PAGE EXTRACT
This appeal is now closed. Thanks to generous donations from the public, over £77 million was raised to help people affected by this crisis.
Rice, beans and cooking oil are unloaded in Somalia in 2011. Image: Pedram Yazdi/ICRC
raised for this appeal
people reached with life saving aid
In 2011 the worst droughts in 25 years left more than 13 million people across East Africa in urgent need of food, water and emergency healthcare
The devastating droughts that struck Ethiopia, Kenya, Somalia, and South Sudan in 2011 left 13 million people in urgent need of humanitarian assistance. In Somalia the situation was exacerbated further by ongoing civil war, which had been impacting the country for the past 20 years. At the time, one in five children in Somalia died before their fifth birthday.
Our appeal raised £72 million, at the time this was one of the DEC’s largest fundraising totals in it’s 50 year history.

WORK TO COMPLETE
Output the part of the East Africa drought appeal text that opens with the words "Rice, beans and" and closes with "50 year history.", copied exactly.

DATA SUPPLIED
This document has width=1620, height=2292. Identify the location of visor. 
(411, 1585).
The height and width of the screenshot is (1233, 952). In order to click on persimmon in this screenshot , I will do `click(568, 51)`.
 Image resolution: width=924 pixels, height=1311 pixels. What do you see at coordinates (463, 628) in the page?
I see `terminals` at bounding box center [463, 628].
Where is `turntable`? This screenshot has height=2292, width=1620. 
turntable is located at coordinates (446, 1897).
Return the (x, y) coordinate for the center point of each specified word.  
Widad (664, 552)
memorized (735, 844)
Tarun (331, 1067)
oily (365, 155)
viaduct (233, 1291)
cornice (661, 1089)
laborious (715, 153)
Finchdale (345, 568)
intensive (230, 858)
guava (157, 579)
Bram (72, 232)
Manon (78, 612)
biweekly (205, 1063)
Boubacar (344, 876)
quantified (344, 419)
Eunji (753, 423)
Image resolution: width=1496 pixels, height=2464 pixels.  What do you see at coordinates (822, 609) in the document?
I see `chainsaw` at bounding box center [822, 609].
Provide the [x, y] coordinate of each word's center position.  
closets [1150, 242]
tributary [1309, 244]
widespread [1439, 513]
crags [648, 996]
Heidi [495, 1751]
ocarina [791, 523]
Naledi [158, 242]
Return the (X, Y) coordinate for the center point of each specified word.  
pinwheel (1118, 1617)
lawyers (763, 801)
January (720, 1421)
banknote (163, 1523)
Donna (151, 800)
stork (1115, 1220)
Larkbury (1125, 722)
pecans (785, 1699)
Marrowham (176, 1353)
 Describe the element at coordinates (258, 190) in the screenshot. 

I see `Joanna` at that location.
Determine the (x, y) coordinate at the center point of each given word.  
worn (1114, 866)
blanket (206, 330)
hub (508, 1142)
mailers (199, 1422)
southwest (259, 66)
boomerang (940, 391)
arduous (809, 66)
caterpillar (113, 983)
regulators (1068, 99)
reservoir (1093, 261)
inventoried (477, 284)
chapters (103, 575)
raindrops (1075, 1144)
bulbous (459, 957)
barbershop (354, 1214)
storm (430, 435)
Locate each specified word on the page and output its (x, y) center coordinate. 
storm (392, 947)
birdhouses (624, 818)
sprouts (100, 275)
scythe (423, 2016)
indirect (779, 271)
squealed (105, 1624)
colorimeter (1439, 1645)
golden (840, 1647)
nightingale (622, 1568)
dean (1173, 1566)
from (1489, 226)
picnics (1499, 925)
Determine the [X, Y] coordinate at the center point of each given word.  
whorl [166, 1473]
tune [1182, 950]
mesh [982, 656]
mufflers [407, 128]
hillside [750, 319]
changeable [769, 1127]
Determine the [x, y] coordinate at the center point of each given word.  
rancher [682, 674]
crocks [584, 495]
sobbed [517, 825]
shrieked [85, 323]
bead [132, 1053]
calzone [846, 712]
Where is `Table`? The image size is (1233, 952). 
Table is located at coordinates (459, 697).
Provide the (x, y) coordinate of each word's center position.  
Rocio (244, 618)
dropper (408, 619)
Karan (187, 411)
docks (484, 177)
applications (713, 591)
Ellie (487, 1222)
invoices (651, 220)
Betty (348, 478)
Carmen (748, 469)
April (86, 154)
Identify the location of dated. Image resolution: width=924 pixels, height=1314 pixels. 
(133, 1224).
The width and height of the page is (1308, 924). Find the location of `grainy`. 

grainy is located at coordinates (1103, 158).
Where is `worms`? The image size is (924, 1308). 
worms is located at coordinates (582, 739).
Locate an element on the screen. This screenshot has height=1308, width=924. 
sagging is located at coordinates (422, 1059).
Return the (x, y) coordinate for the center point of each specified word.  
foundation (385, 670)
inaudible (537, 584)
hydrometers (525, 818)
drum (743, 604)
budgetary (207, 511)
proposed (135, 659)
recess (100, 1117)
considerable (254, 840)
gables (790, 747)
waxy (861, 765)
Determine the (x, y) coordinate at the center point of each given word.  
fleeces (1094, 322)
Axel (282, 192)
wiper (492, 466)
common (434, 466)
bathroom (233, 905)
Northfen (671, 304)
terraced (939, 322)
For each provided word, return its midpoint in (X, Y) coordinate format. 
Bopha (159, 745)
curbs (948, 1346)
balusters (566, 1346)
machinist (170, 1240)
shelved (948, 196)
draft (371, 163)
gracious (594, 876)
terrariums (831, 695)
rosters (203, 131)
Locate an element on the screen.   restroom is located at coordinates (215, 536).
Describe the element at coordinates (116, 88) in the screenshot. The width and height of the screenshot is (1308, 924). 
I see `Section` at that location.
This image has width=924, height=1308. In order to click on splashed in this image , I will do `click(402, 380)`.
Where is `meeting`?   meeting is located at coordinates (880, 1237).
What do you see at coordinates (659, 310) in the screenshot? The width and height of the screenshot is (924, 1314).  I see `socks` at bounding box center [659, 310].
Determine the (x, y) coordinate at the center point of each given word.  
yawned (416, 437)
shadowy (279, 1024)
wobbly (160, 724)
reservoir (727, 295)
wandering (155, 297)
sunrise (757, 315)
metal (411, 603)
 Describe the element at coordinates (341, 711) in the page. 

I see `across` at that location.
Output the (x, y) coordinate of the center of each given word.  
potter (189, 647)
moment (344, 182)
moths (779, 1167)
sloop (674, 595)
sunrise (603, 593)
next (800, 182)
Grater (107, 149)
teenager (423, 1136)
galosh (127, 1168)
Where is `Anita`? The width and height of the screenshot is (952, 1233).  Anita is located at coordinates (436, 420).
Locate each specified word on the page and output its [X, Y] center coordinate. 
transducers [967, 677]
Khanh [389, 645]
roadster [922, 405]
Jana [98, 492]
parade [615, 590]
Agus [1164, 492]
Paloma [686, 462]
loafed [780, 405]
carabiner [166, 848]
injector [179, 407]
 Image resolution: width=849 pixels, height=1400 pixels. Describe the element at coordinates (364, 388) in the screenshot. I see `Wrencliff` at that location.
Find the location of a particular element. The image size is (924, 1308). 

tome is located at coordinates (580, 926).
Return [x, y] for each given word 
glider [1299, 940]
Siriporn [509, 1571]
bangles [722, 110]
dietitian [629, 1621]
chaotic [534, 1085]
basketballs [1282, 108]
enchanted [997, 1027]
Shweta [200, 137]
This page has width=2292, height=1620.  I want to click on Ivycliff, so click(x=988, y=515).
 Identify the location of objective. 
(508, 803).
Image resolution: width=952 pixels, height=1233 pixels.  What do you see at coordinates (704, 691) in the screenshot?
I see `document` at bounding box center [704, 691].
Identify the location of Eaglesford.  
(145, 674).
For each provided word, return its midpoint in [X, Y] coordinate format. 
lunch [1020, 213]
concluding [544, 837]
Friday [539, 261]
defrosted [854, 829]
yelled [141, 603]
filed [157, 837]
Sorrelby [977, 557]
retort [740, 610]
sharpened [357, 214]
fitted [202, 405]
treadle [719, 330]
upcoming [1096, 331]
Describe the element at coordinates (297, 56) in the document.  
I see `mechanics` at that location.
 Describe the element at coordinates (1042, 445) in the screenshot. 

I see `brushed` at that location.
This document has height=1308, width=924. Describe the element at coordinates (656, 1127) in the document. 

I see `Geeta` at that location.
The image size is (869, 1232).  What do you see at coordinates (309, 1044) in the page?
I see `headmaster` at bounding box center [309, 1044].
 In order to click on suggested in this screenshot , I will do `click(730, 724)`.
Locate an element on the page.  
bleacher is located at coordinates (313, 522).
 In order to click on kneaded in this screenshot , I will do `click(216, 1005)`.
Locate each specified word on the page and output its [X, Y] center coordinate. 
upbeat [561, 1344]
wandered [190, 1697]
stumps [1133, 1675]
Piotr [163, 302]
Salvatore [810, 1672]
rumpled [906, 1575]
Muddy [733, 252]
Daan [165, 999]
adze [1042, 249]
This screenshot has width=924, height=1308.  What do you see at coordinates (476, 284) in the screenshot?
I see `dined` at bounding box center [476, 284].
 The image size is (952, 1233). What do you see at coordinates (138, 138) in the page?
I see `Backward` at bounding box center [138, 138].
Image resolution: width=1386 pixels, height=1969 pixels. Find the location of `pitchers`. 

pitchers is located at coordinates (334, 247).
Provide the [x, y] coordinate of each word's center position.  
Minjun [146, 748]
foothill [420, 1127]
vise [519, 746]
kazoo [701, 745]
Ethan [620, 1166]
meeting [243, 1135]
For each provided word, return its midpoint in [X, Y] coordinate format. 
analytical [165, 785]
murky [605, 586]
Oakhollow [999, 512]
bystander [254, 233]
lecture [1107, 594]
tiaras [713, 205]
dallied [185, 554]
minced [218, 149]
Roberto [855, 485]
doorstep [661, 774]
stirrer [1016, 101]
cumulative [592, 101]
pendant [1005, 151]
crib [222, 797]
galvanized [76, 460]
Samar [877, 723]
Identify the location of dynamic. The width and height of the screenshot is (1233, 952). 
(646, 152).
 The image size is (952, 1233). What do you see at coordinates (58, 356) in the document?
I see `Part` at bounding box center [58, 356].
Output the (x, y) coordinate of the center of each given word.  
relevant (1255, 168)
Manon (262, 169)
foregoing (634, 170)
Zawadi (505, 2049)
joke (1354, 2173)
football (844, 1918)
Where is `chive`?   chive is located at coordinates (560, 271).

OUTPUT OF THE EXERCISE
Rice, beans and cooking oil are unloaded in Somalia in 2011. Image: Pedram Yazdi/ICRC
raised for this appeal
people reached with life saving aid
In 2011 the worst droughts in 25 years left more than 13 million people across East Africa in urgent need of food, water and emergency healthcare
The devastating droughts that struck Ethiopia, Kenya, Somalia, and South Sudan in 2011 left 13 million people in urgent need of humanitarian assistance. In Somalia the situation was exacerbated further by ongoing civil war, which had been impacting the country for the past 20 years. At the time, one in five children in Somalia died before their fifth birthday.
Our appeal raised £72 million, at the time this was one of the DEC’s largest fundraising totals in it’s 50 year history.